After fitting a model to the data and validating it, scientific or engineering questions about the process are usually answered by computing statistical intervals for relevant process quantities using the model. These intervals give the range of plausible values for the process parameters based on the data and the underlying assumptions about the process. Because of the statistical nature of the process, however, the intervals cannot always be guaranteed to include the true process parameters and still be narrow enough to be useful. Instead the intervals have a probabilistic interpretation that guarantees coverage of the true process parameters a specified proportion of the time. In order for these intervals to truly have their specified probabilistic interpretations, the form of the distribution of the random errors must be known. Although the form of the probability distribution must be known, the parameters of the distribution can be estimated from the data.

Of course the random errors from different types of processes could be described by any one of a wide range of different probability distributions in general, including the uniform, triangular, double exponential, binomial and Poisson distributions. With most process modeling methods, however, inferences about the process are based on the idea that the random errors are drawn from a normal distribution. One reason this is done is because the normal distribution often describes the actual distribution of the random errors in real-world processes reasonably well. The normal distribution is also used because the mathematical theory behind it is well-developed and supports a broad array of inferences on functions of the data relevant to different types of questions about the process.

Non-Normal Random Errors May Result in Incorrect Inferences

Of course, if it turns out that the random errors in the process are not normally distributed, then any inferences made about the process may be incorrect. If the true distribution of the random errors is such that the scatter in the data is less than it would be under a normal distribution, it is possible that the intervals used to capture the values of the process parameters will simply be a little longer than necessary. The intervals will then contain the true process parameters more often than expected. It is more likely, however, that the intervals will be too short or will be shifted away from the true mean value of the process parameter being estimated. This will result in intervals that contain the true process parameters less often than expected. When this is the case, the intervals produced under the normal distribution assumption will likely lead to incorrect conclusions being drawn about the process.

Parameter Estimation Methods Can Require Gaussian Errors

The methods used for parameter estimation can also imply the assumption of normally distributed random errors. Some methods, like maximum likelihood, use the distribution of the random errors directly to obtain parameter estimates.
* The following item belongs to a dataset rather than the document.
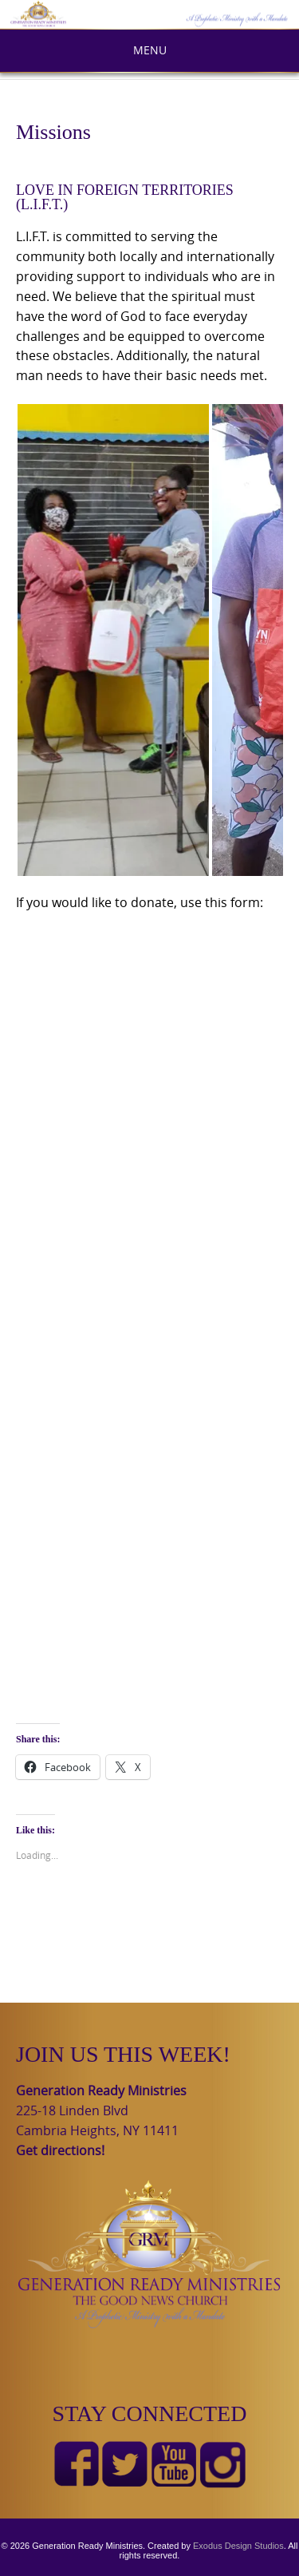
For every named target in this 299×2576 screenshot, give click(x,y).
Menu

Even methods that do not use distributional methods for parameter estimation directly, like least squares, often work best for data that are free from extreme random fluctuations. The normal distribution is one of the probability distributions in which extreme random errors are rare. If some other distribution actually describes the random errors better than the normal distribution does, then different parameter estimation methods might need to be used in order to obtain good estimates of the values of the unknown parameters in the model.